BEGIN Data for this exercise

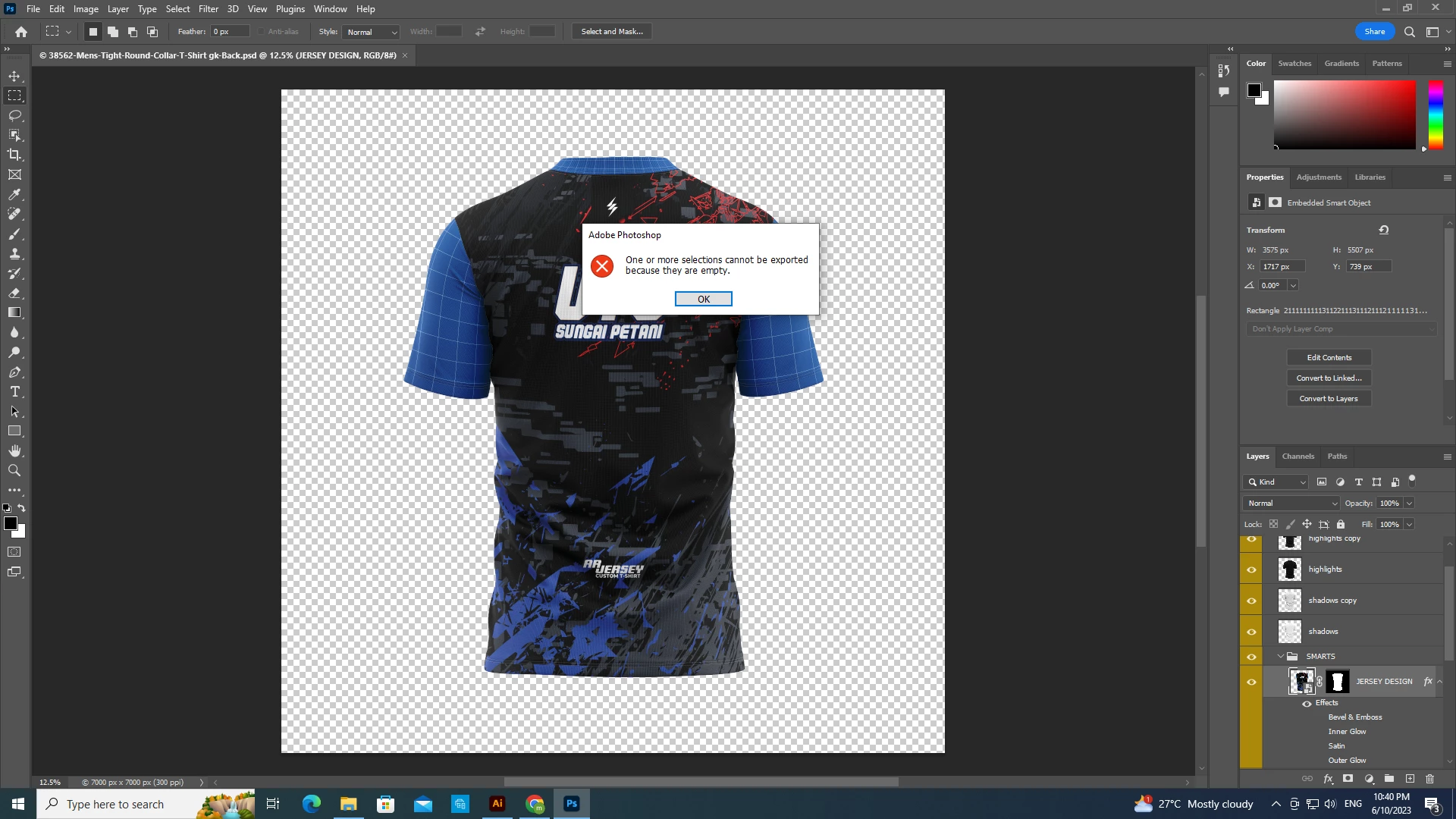The height and width of the screenshot is (819, 1456).
Task: Select the Crop tool
Action: [x=14, y=155]
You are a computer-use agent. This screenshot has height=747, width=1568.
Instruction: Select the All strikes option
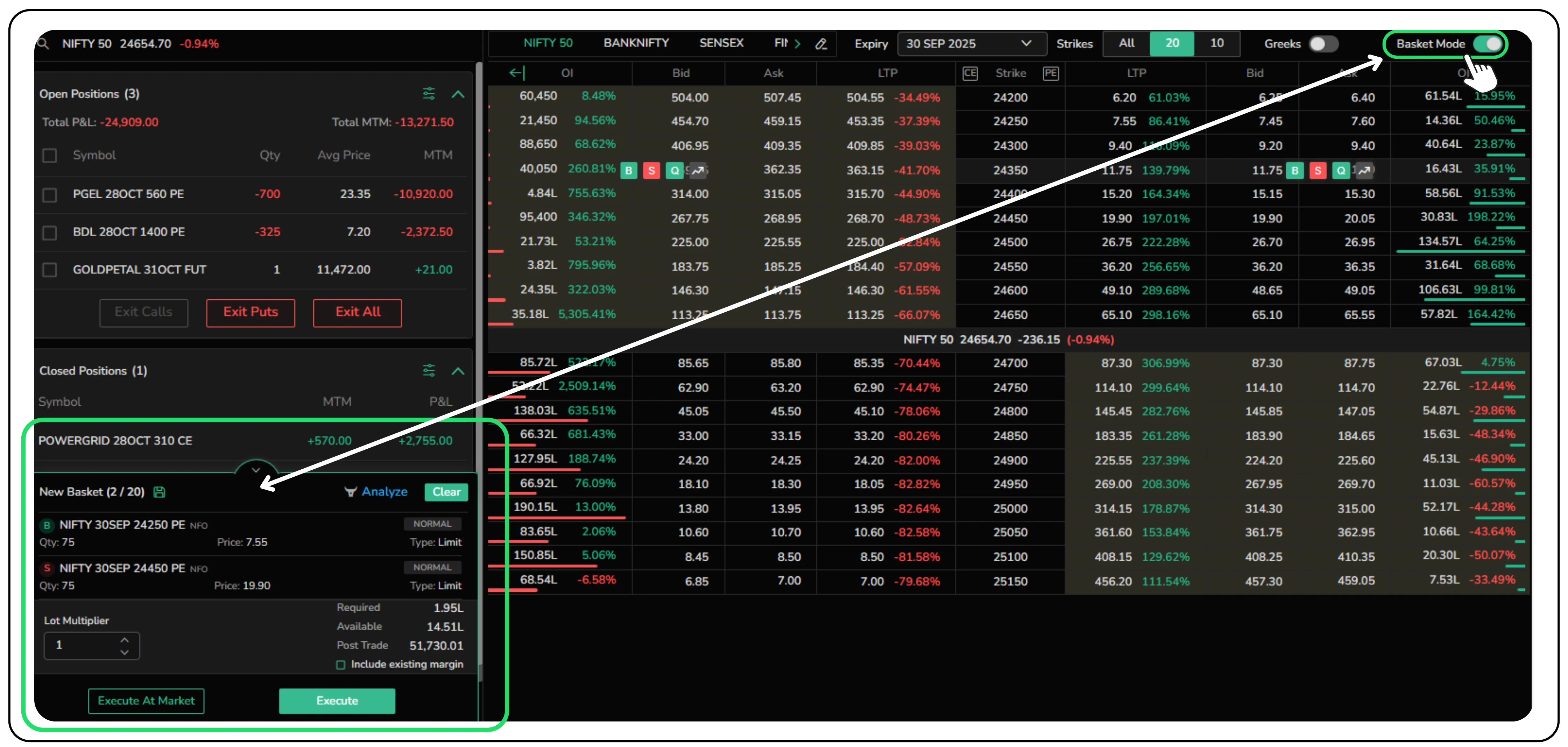point(1126,43)
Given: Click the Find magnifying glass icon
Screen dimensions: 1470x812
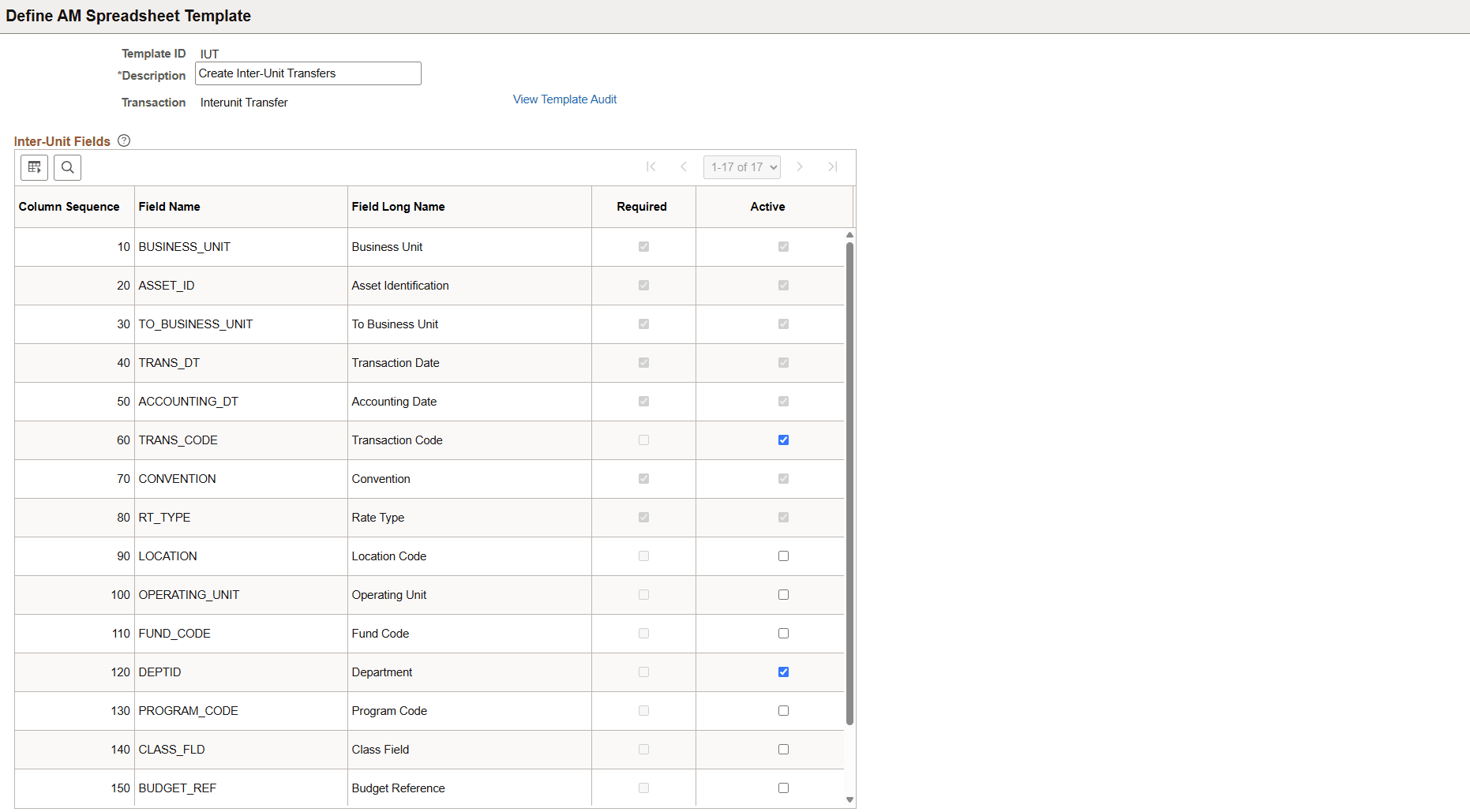Looking at the screenshot, I should pyautogui.click(x=67, y=167).
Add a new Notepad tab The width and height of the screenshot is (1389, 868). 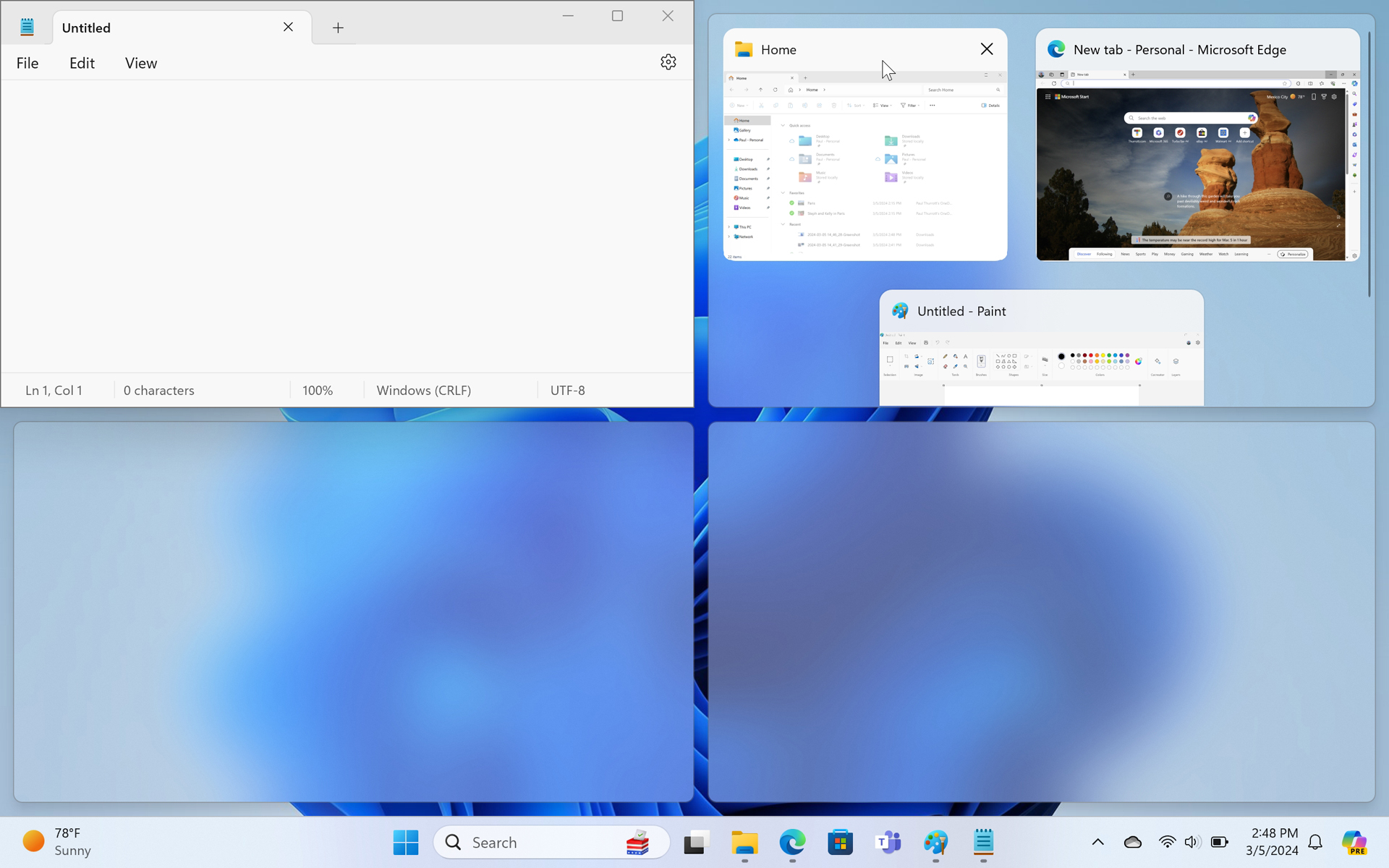(x=338, y=27)
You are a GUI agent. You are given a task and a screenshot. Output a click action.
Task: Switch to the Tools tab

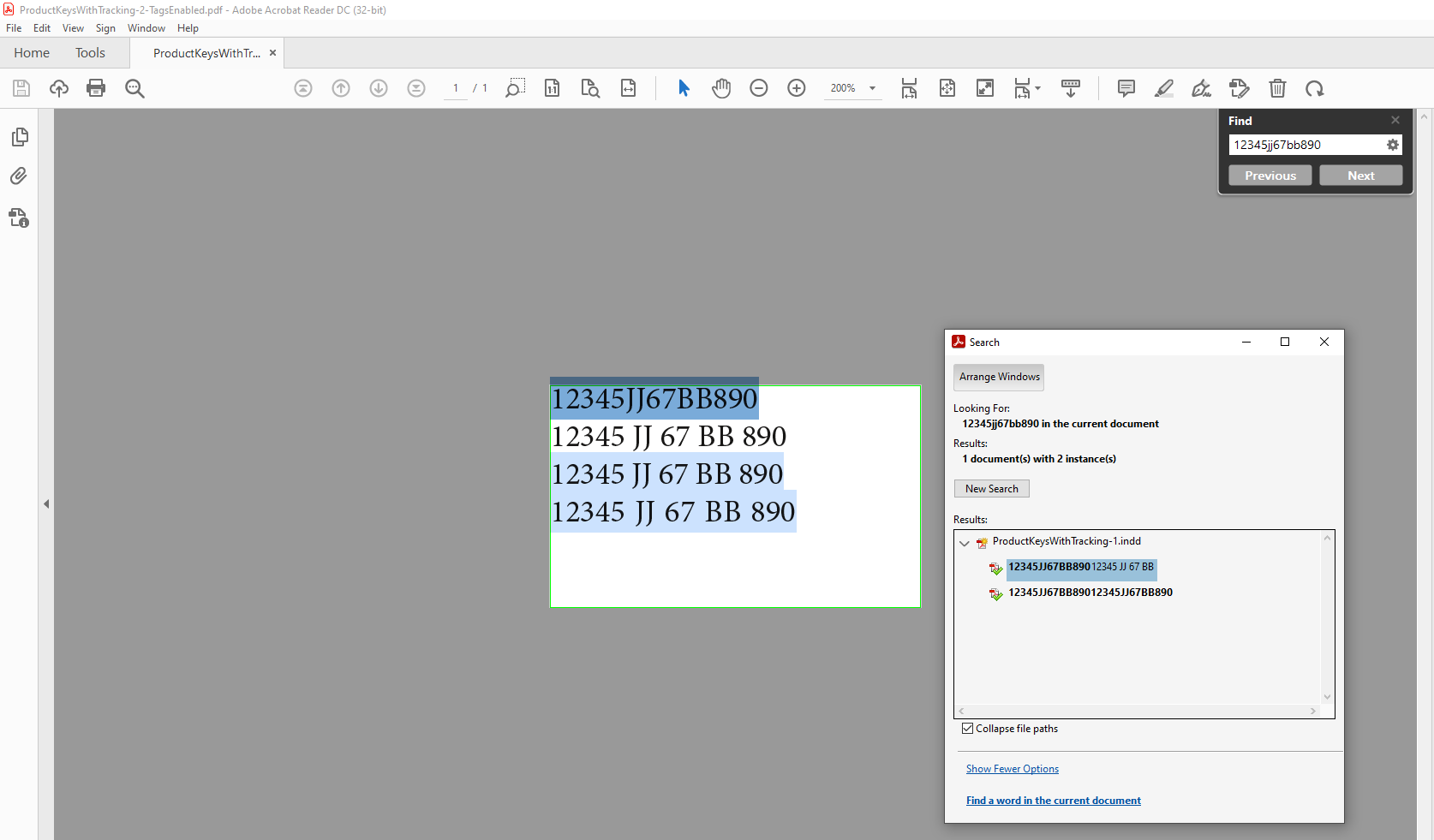90,52
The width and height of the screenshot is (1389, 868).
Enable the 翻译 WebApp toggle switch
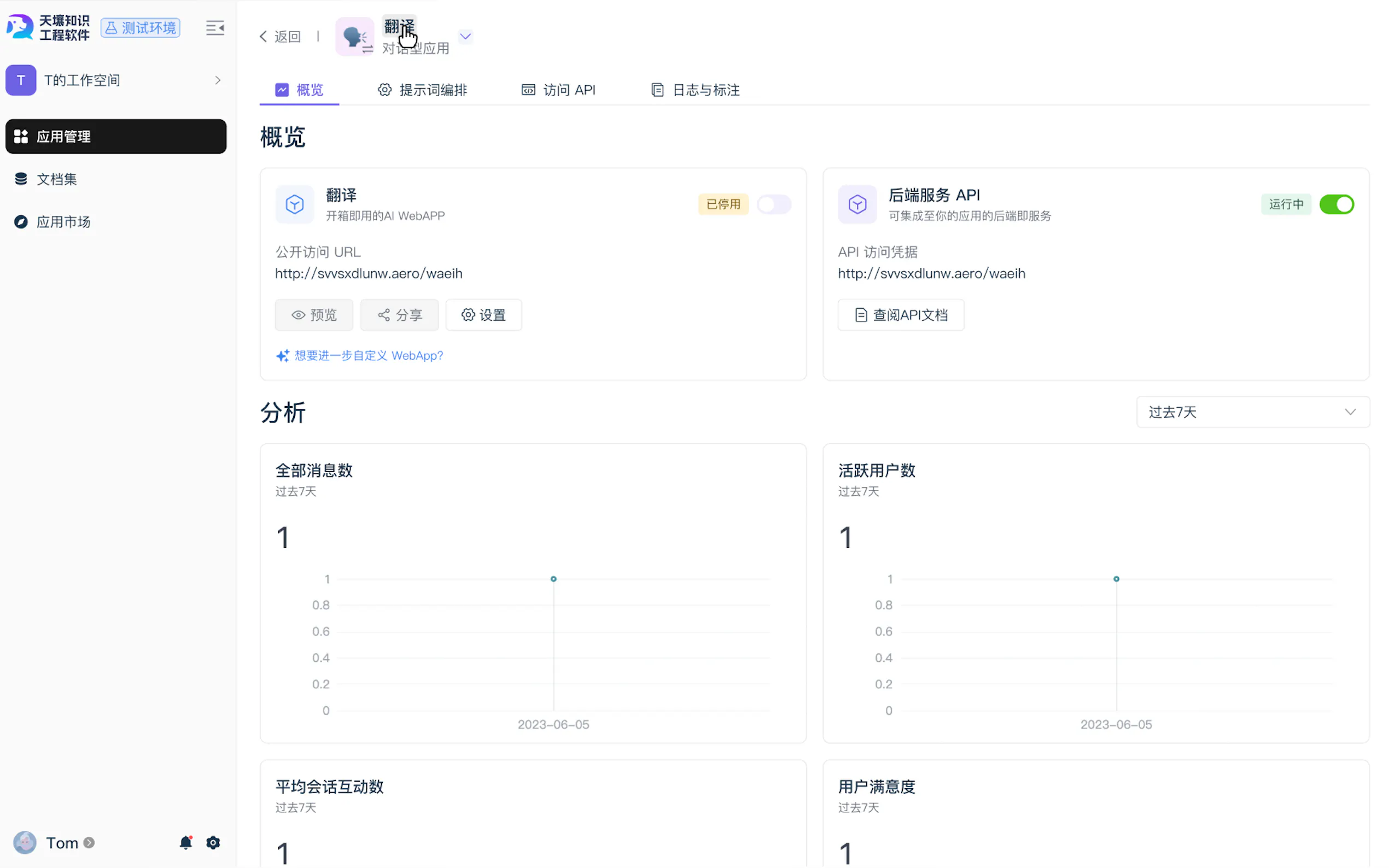point(773,204)
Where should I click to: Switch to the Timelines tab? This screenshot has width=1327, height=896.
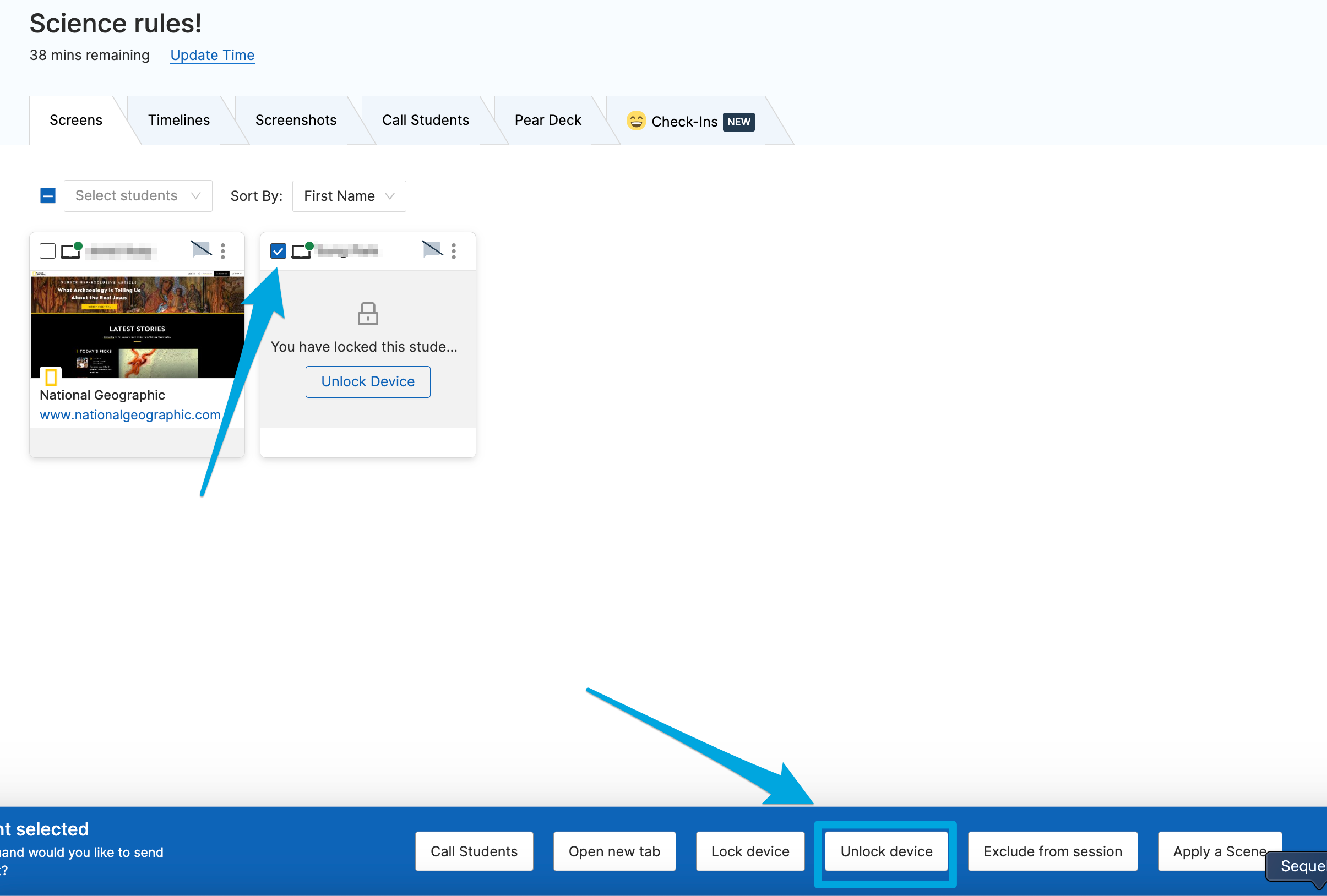click(179, 120)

END Data for this exercise

### [Task description]
The required output is the lines from the one containing "Task: Switch to the Tools tab" through the end of the records above, reproduced exactly, with no pictures.

### [The completed task]
Task: Switch to the Tools tab

90,52
The width and height of the screenshot is (1389, 868).
Enable the 翻译 WebApp toggle switch
point(773,204)
Where should I click to: Switch to the Timelines tab? This screenshot has width=1327, height=896.
click(179, 120)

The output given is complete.